The answer must be every line of the records below that contains the word "agent".

INFORMATION
··········

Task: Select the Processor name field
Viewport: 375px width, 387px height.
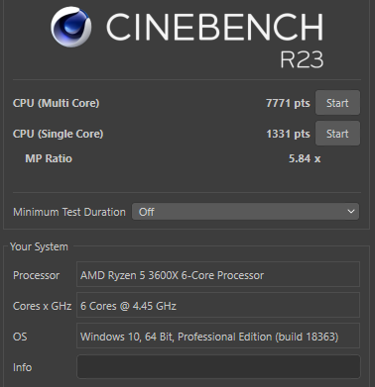Action: [218, 274]
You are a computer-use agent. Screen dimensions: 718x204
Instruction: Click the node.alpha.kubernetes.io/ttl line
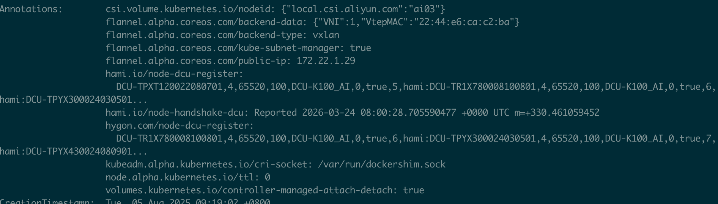point(188,177)
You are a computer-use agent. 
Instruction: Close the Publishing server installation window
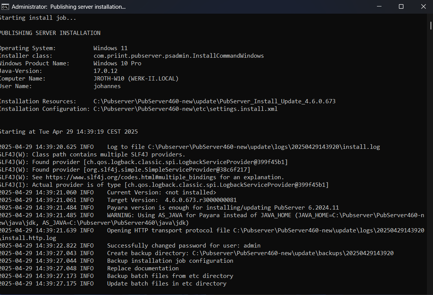(423, 6)
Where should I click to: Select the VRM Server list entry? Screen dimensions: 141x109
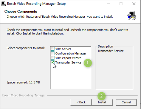coord(63,49)
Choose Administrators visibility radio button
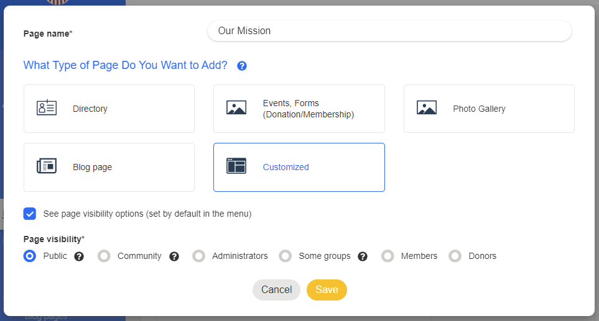The height and width of the screenshot is (321, 599). point(199,256)

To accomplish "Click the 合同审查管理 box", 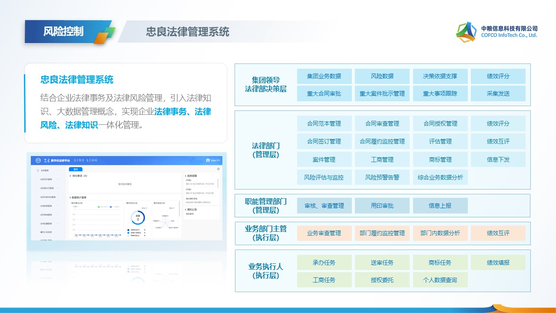I will click(x=382, y=123).
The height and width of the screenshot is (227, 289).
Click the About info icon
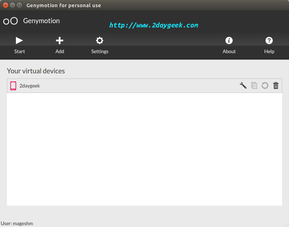pyautogui.click(x=229, y=40)
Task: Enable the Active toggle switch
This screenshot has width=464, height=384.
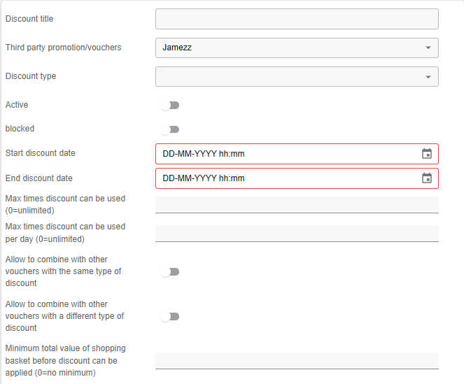Action: pyautogui.click(x=169, y=106)
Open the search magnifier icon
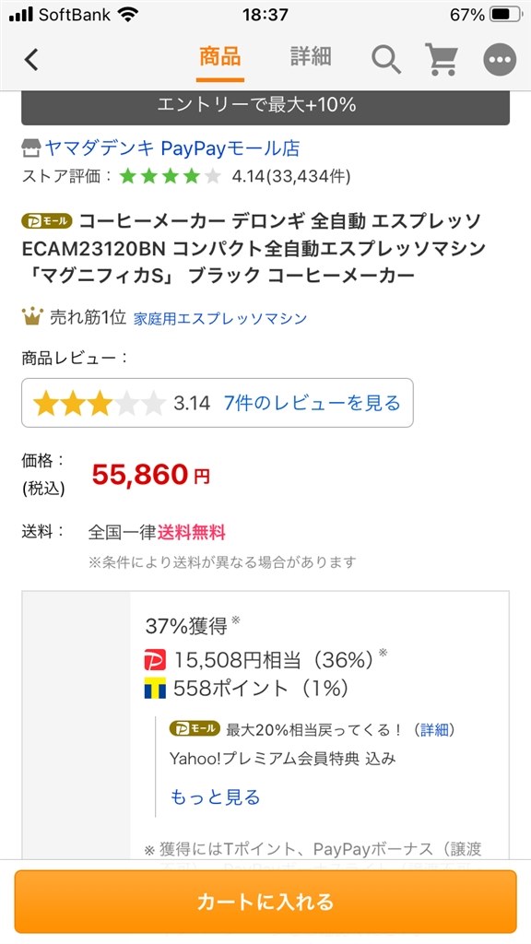The width and height of the screenshot is (531, 944). point(385,59)
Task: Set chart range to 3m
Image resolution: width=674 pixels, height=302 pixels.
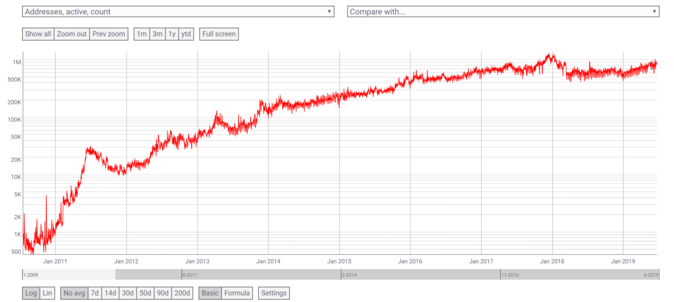Action: click(x=157, y=34)
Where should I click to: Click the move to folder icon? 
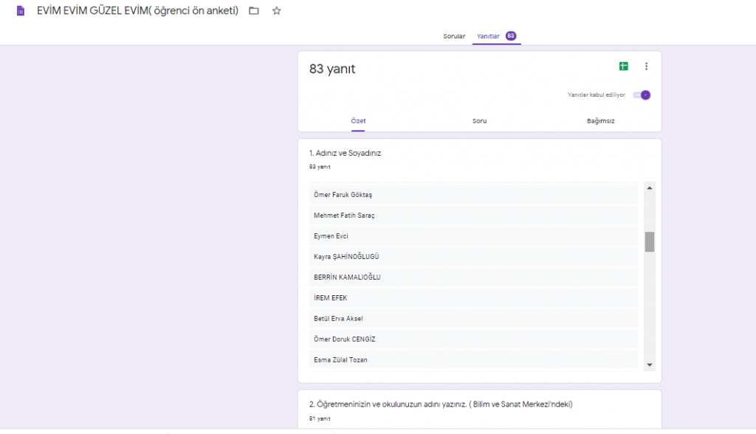(x=254, y=11)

··········

ANSWER TO THE EXERCISE
You are a computer-use agent. Screen dimensions: 718x204
You are a computer-use agent. 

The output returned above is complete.